Limitations & Future Work

  • The books3 subset was excluded from the training set due to copyright, which may affect comparability with earlier works despite separate sensitivity analyses.
  • Performance is sensitive to hyperparameters; tree height and compression ratios require task-specific tuning.
  • The selection strategy \(\pi\) for language modeling (fixed right branch) is a coarse heuristic and may not be optimal for non-\(\Lambda\) attention distributions.
  • Some baselines used middle-truncation which might have lowered task difficulty and inflated their scores.
  • vs CEPE (encoder-decoder): CEPE uses an independent RoBERTa encoder, requiring full 24-layer passes and linear projections.

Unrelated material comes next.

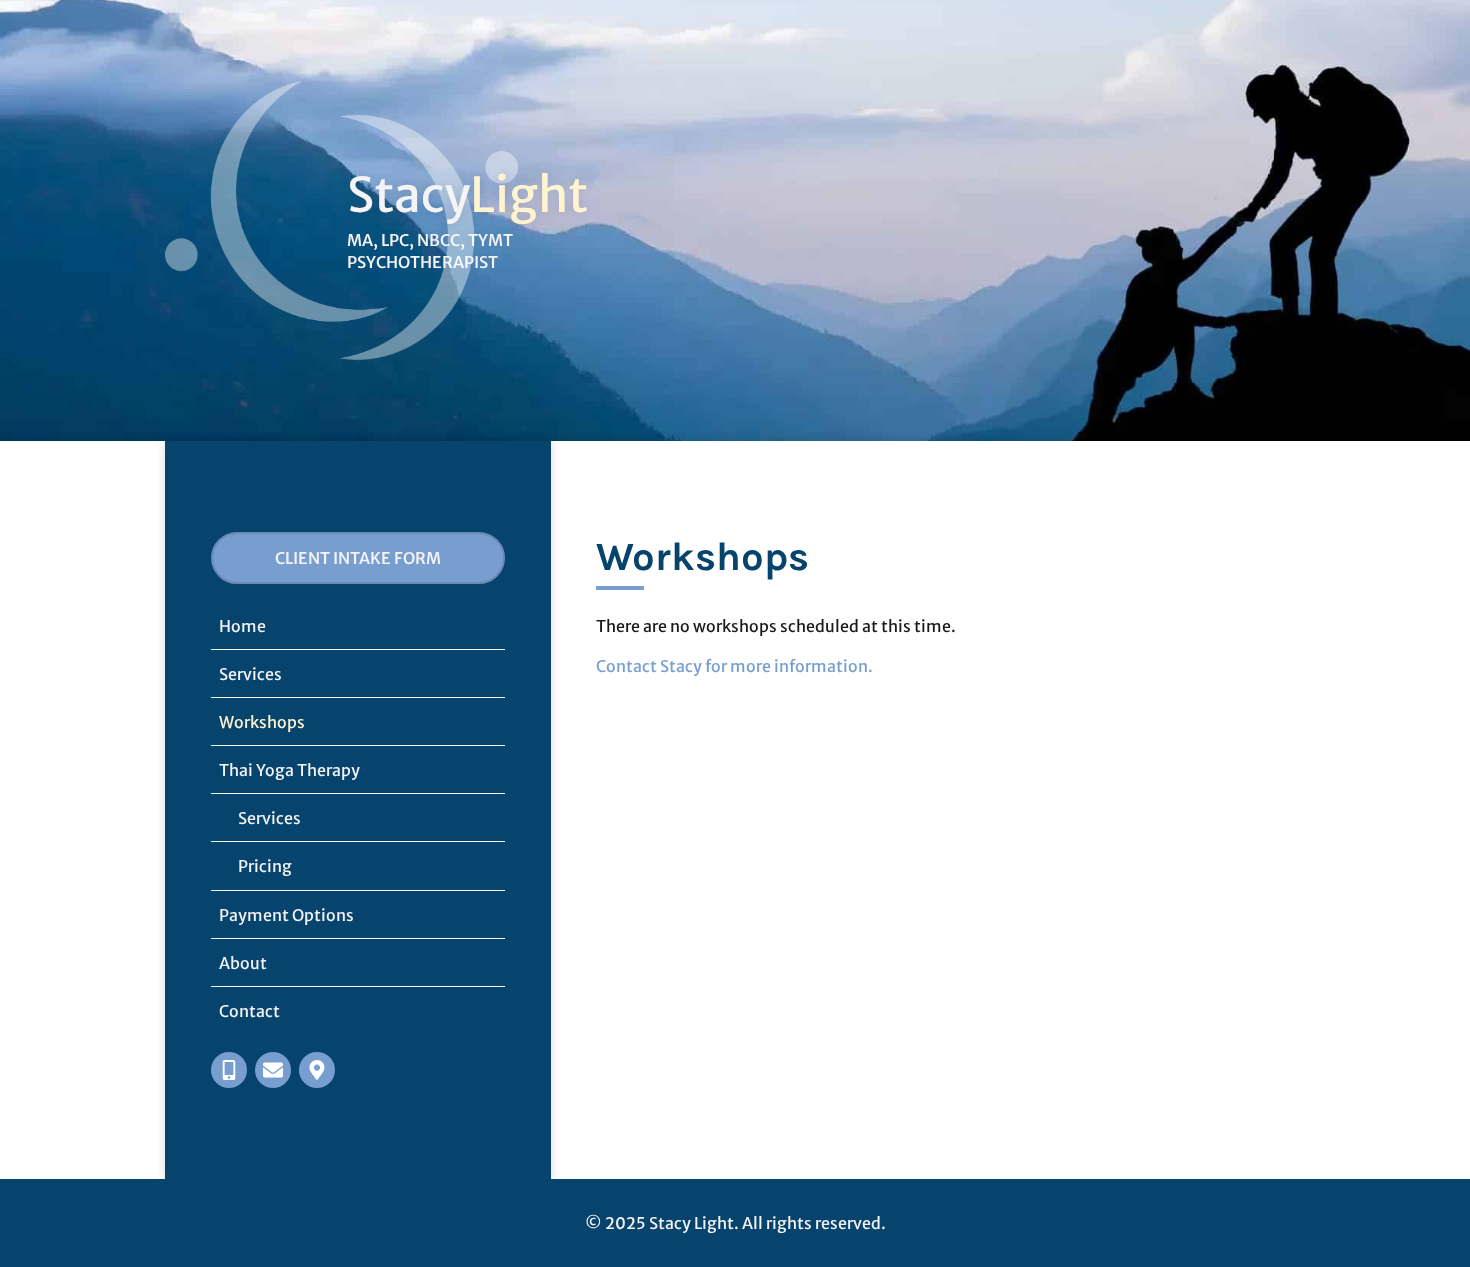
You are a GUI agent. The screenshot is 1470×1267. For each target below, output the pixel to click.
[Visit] (317, 1070)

SHAREDLLM's shared shallow layers bypass these, running ~3× faster.
  • vs StreamingLLM (Streaming): Streaming methods use specialized attention patterns that lose speed as inputs lengthen. SHAREDLLM uses standard attention + shallow injection, yielding ~2× speedup and better performance.
  • vs YaRN / PI (Position Encoding): These rely on full \(O(L^2)\) attention and face OOM at 128K, whereas SHAREDLLM's hierarchical compression prevents memory explosion.

Rating

  • Novelty: ⭐⭐⭐⭐ The "Self-Injection + Multi-granularity Context Tree" is a clever combination that leverages weight homogeneity perfectly.
  • Experimental Thoroughness: ⭐⭐⭐⭐⭐ Robust comparison across LM/Understanding/Efficiency with multiple base models like LLaMA and Mistral.
  • Writing Quality: ⭐⭐⭐⭐ Clear methodology and motivation, though some diagrams and notations are dense.
  • Value: ⭐⭐⭐⭐ Extrapolating 8K training to 128K with 2×/3× speedup is highly practical for low-cost long-context deployment.